Internet search : e‑commerce product search, recruitment site resume or job search.
IT system search : employee‑management search, meeting‑management search.
2. What Happens If You Use a Database for Search
In typical software, data is stored in relational databases. When trying to implement a search feature directly on a large table, two major problems arise:
Performance degrades dramatically when the table reaches millions or billions of rows, especially for fuzzy matching on text fields.
Search terms cannot be tokenised; for example, a query for "Zhang Xiaosan" will not match records that contain "Zhang Xiaosan" if the term is stored as a single string.
Overall, using a database for search is unreliable and often slow.
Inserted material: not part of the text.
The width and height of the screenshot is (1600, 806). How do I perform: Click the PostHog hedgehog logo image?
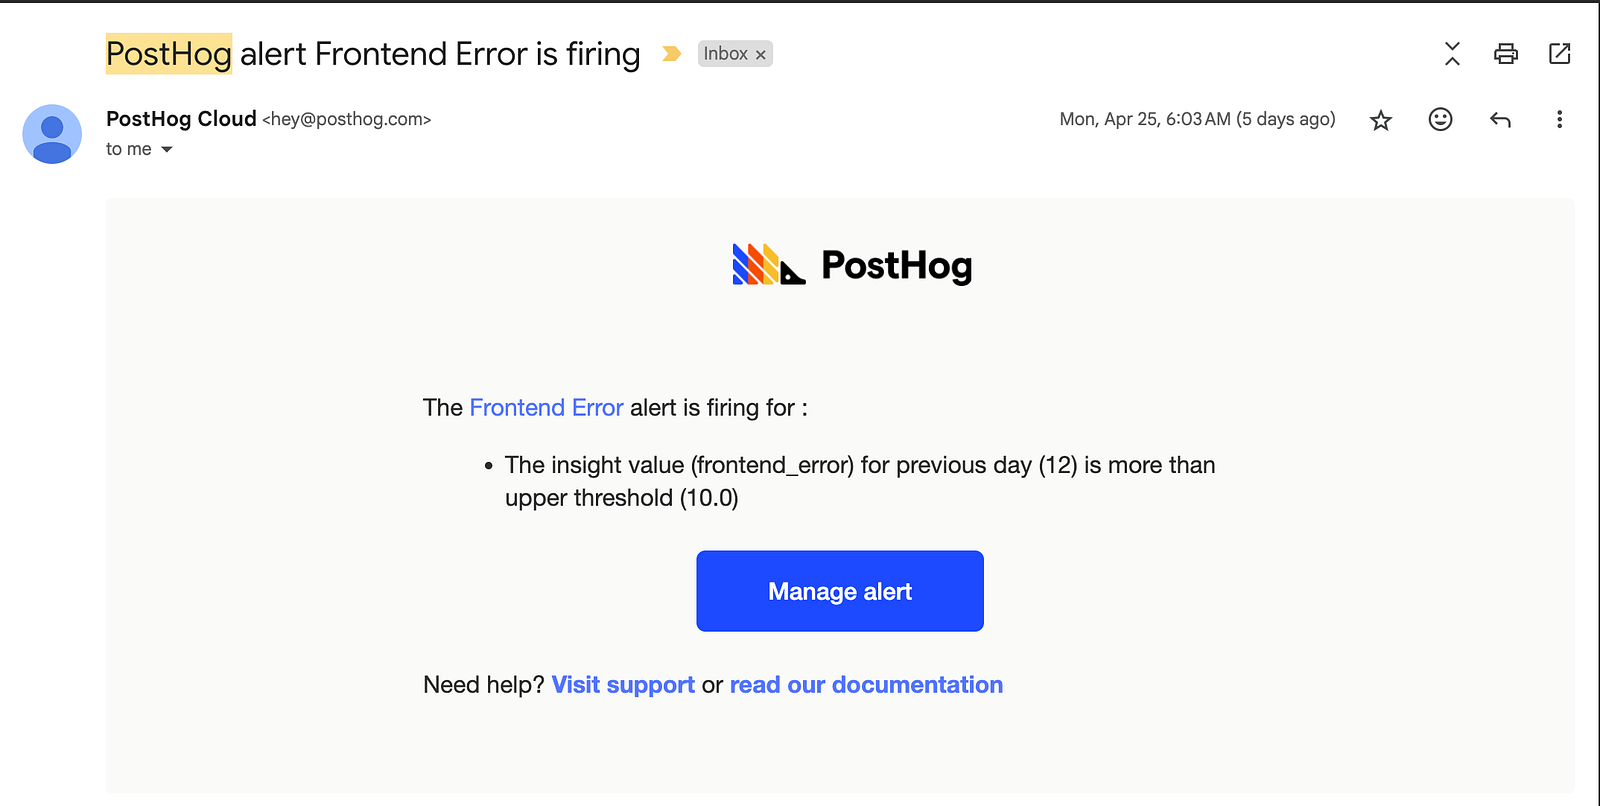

3. Full‑Text Search, Inverted Index and Lucene
Full‑text search works by breaking the query into tokens and looking them up in an inverted index. An inverted index maps each token to a list of document IDs that contain the token.
When a user types "全瓦解" (partial phrase), the system tokenises it into "全" and "瓦解" and searches the inverted index for each token, returning the matching documents.
If the same search were performed with a traditional database, it would require scanning every record (e.g., 1 000 000 rows) and performing a full string match for each, which is extremely inefficient.
Lucene is a Java library that provides ready‑made implementations for building inverted indexes and executing searches, including ranking algorithms.
4. What is ElasticSearch
Lucene works on a single machine; when data exceeds one node’s capacity, you need to shard the data across multiple nodes, handle replication, failover, and consistency – a complex distributed system.
ElasticSearch (ES) abstracts these complexities and offers:
Automatic distribution of index creation and search requests across multiple nodes.
Automatic replication of data to guarantee durability in case of node failures.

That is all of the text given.